Fourteen percent of the Golden State’s homebuyers could afford to purchase a median-priced, existing single-family home in California in second-quarter 2024, down from 17 percent in the first quarter of 2024 and down from 16 percent in the second quarter of 2023, according to C.A.R.’s Traditional Housing Affordability Index (HAI). For comparison, the second-quarter 2024 figure is less than a third of the affordability index peak of 56 percent in the second quarter of 2012.

A minimum annual income of $236,800 was needed to qualify for the purchase of a $906,600 statewide median-priced, existing single-family home in the second quarter of 2024. The monthly payment, including taxes and insurance (PITI) on a 30-year, fixed-rate loan, would be $5,920, assuming a 20 percent down payment and an effective composite interest rate of 7.10 percent.
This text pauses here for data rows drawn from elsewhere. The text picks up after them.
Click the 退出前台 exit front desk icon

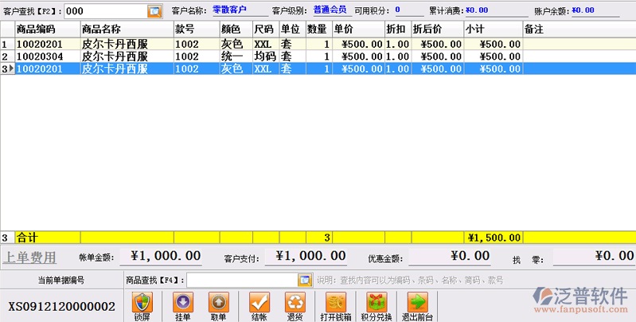[x=416, y=303]
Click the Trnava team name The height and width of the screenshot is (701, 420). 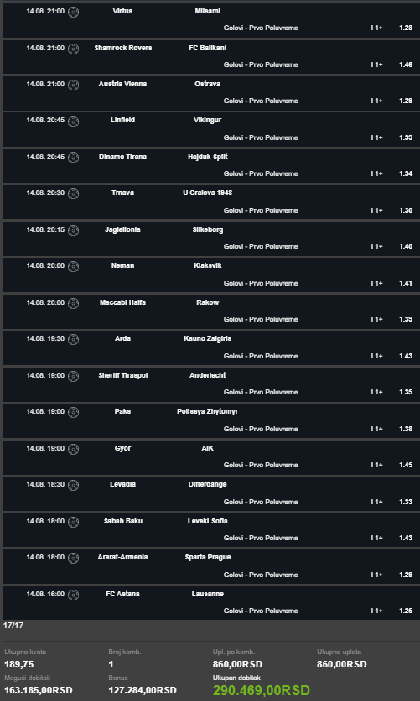click(x=122, y=193)
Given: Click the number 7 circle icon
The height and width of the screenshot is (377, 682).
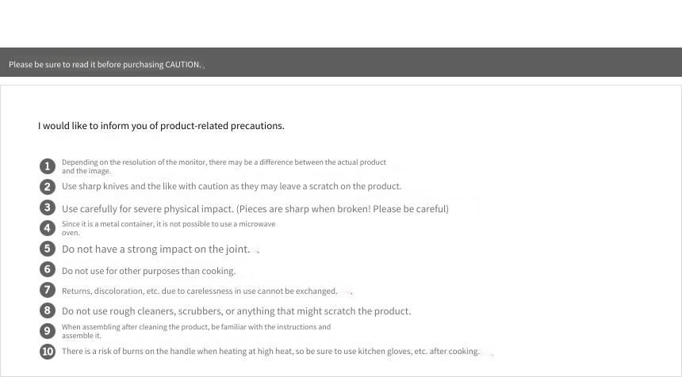Looking at the screenshot, I should (48, 290).
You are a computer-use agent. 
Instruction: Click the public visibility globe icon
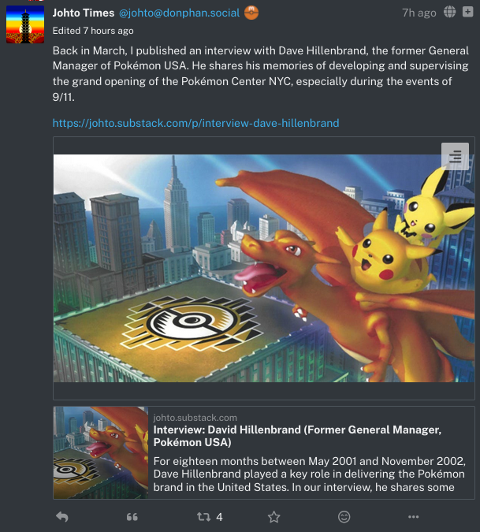[x=449, y=12]
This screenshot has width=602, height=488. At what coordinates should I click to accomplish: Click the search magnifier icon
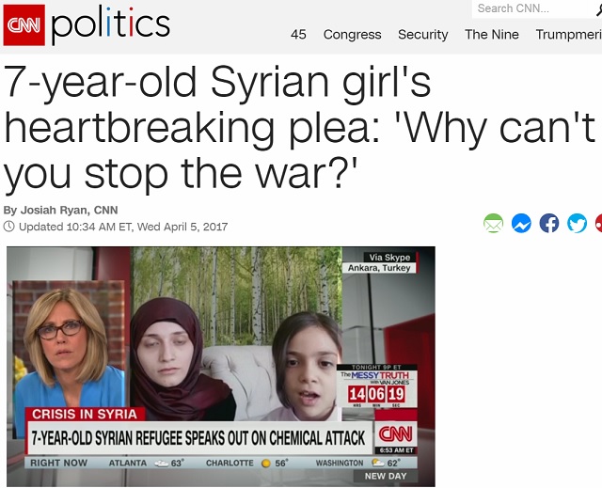pos(598,9)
The effective composite interest rate was 6.68 percent in first-quarter 2024 and 6.61 percent in second-quarter 2023.

In the second quarter of 2024, the minimum annual income required exceeded $200,000 for the sixth time in seven quarters, setting a new record high. The monthly PITI for a typical single-family home in California also hit a record high, rising by double digits from both the previous quarter and the same quarter last year.
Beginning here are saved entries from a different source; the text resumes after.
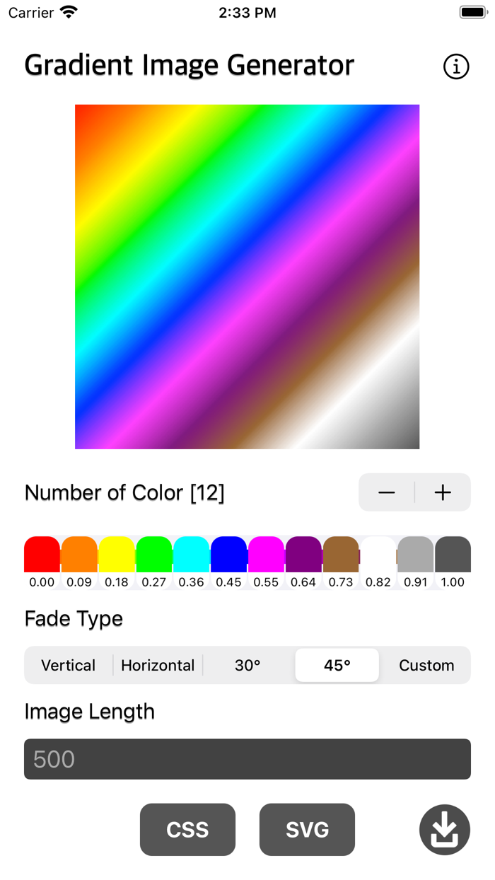Click the SVG export button

pos(307,829)
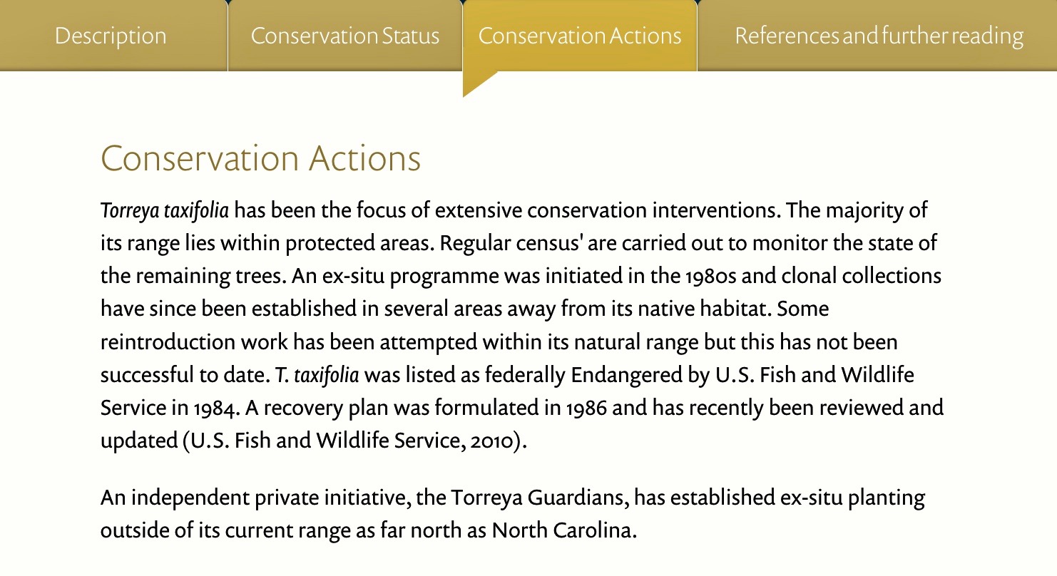The height and width of the screenshot is (576, 1057).
Task: Click the italic Torreya taxifolia species name
Action: coord(165,210)
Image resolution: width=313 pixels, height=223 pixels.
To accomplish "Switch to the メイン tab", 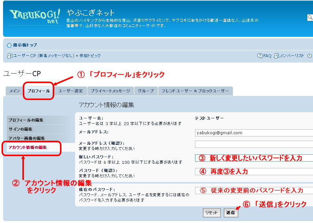I will point(14,91).
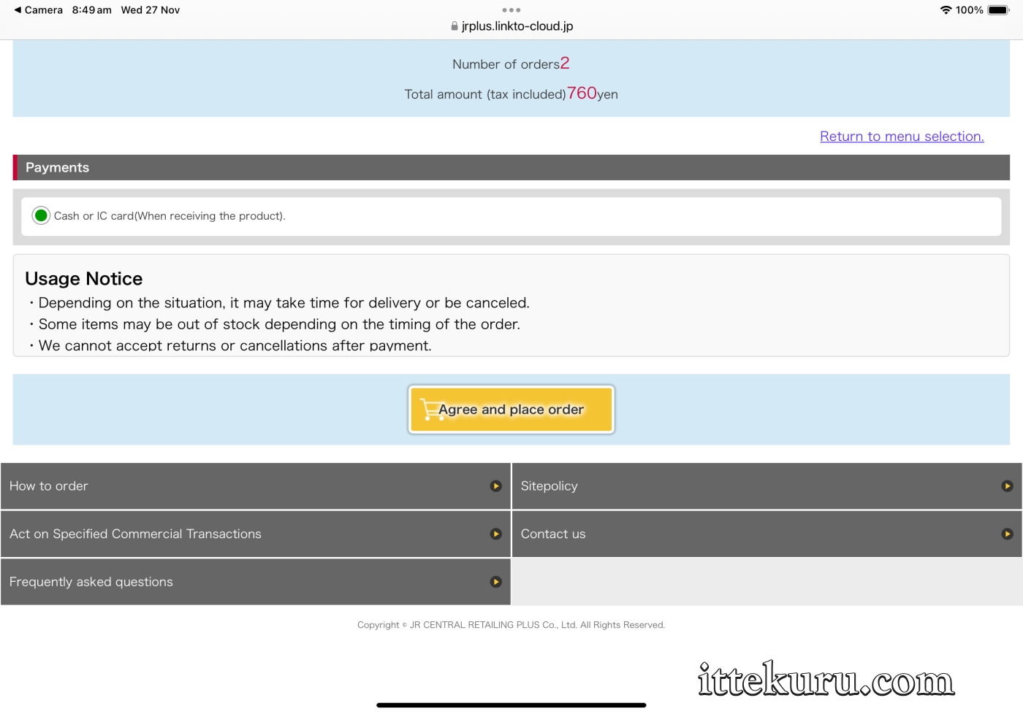Expand Contact us using its arrow
Image resolution: width=1023 pixels, height=714 pixels.
[1007, 534]
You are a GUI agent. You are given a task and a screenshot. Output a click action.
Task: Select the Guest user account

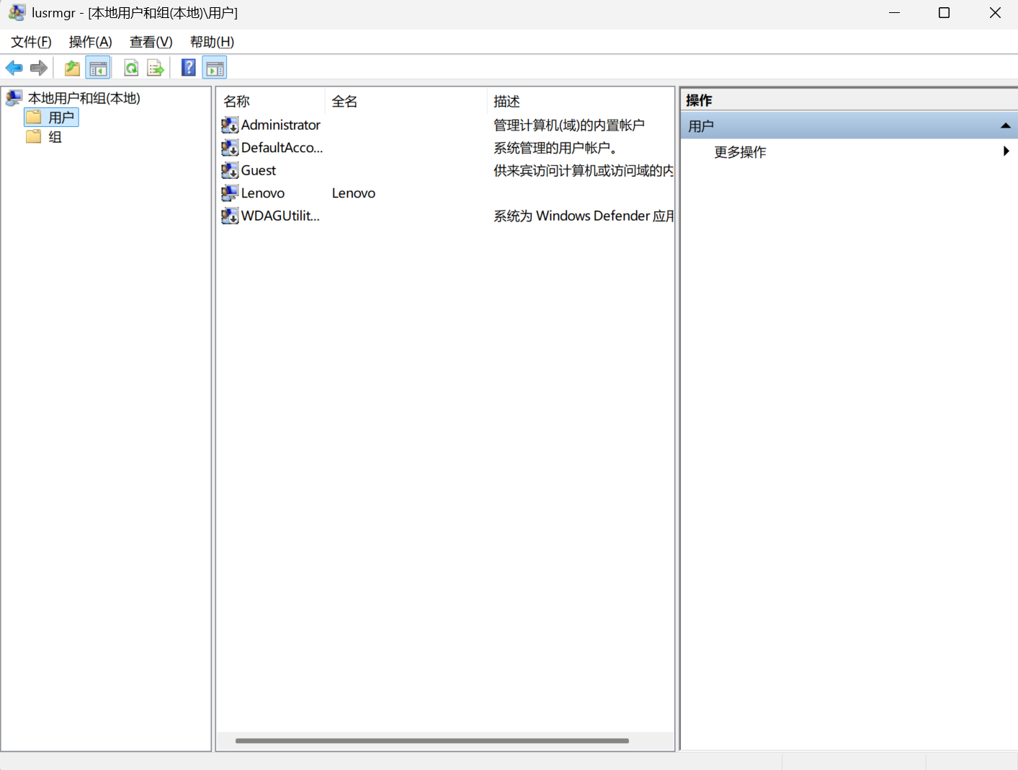coord(258,170)
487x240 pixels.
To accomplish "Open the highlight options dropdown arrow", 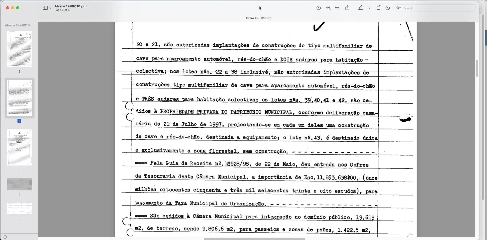I will pos(369,8).
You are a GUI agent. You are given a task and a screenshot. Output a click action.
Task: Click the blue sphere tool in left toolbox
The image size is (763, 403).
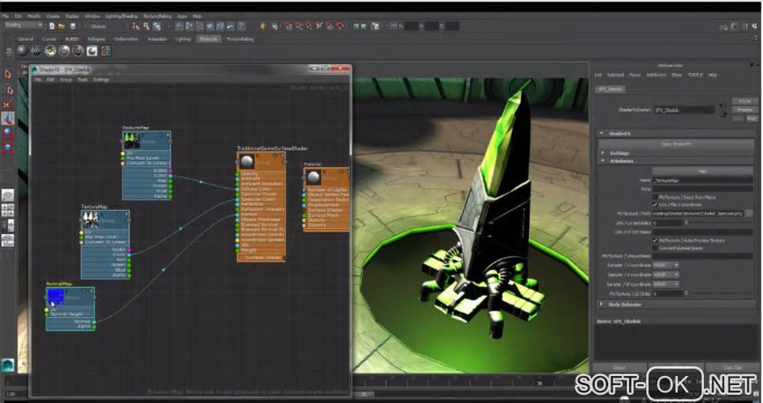pyautogui.click(x=7, y=132)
On a year-over-year basis, statewide home prices jumped 9.0 percent from second-quarter 2023, as competition and low inventory applied upward pressure on home prices.

The share of California households that could afford a typical condo/townhome in second-quarter 2024 fell to 22 percent, down from 24 percent recorded in the previous quarter and down from the 25 percent recorded in the second quarter of 2023. An annual income of $180,000 was required to make the monthly payment of $4,500 on the $690,000 median-priced condo/townhome in the second quarter of 2024.

Meanwhile, in the rest of the nation, about one-third of Americans could afford to purchase a a $422,100 median-priced home, needing an annual income of $110,000 with monthly payments of $2,750. Nationwide affordability was down from 36 percent a year ago. In the second quarter of 2024, the nationwide minimum required annual income was half that of California’s for the fifth consecutive quarter.